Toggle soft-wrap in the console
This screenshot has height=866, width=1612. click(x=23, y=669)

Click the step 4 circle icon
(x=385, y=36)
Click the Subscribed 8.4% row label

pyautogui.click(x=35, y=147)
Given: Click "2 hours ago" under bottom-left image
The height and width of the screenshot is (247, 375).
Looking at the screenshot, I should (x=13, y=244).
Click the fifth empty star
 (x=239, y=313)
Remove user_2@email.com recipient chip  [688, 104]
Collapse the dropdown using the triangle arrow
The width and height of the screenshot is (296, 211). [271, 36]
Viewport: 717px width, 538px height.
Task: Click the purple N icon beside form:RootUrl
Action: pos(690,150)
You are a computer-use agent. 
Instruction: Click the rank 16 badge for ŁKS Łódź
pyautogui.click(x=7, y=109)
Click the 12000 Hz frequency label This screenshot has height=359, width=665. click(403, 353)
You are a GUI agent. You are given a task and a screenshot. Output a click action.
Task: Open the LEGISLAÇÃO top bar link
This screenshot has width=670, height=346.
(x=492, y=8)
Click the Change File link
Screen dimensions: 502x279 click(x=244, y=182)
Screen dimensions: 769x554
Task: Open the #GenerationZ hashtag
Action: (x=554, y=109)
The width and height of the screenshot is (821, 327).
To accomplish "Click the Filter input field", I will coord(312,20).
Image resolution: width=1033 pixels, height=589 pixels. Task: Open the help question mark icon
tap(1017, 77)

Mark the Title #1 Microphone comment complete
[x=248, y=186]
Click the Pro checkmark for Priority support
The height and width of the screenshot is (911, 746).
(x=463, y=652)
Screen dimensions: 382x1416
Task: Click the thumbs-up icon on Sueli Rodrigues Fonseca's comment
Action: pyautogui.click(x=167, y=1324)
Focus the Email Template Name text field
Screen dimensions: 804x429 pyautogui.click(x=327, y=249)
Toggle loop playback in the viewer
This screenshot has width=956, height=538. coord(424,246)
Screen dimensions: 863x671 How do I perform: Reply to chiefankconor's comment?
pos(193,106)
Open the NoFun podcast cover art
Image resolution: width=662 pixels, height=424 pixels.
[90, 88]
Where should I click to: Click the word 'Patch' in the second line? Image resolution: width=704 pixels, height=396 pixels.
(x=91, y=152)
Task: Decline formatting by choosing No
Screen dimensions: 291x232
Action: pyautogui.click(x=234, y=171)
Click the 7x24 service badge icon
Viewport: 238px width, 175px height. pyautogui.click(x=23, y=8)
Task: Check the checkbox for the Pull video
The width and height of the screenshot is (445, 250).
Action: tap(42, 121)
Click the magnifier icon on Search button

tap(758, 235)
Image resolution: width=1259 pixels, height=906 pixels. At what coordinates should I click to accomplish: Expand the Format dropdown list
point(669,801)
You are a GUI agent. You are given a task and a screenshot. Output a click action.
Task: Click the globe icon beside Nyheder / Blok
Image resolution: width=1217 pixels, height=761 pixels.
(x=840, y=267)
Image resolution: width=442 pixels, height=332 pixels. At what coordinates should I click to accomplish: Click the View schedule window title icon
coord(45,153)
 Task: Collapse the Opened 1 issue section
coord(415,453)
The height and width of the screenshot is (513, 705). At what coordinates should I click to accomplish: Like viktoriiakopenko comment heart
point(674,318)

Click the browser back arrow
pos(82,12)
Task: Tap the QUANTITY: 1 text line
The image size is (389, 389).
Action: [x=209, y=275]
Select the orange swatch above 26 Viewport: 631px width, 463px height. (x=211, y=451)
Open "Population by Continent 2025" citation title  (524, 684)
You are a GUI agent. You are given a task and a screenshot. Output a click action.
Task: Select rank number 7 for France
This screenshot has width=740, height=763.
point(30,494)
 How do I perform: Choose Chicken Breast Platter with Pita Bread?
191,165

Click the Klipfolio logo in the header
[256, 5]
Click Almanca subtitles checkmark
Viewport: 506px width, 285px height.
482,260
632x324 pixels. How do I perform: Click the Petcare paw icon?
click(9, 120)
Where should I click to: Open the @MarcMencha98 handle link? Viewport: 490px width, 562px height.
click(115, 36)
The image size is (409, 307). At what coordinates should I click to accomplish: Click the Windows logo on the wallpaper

## PROBLEM DETAILS
Identify the lines in the entries that hold "Select" and return each one.

## EXERCISE SOLUTION
Select the orange swatch above 26 Viewport: 631px width, 463px height. (x=211, y=451)
Task: Select rank number 7 for France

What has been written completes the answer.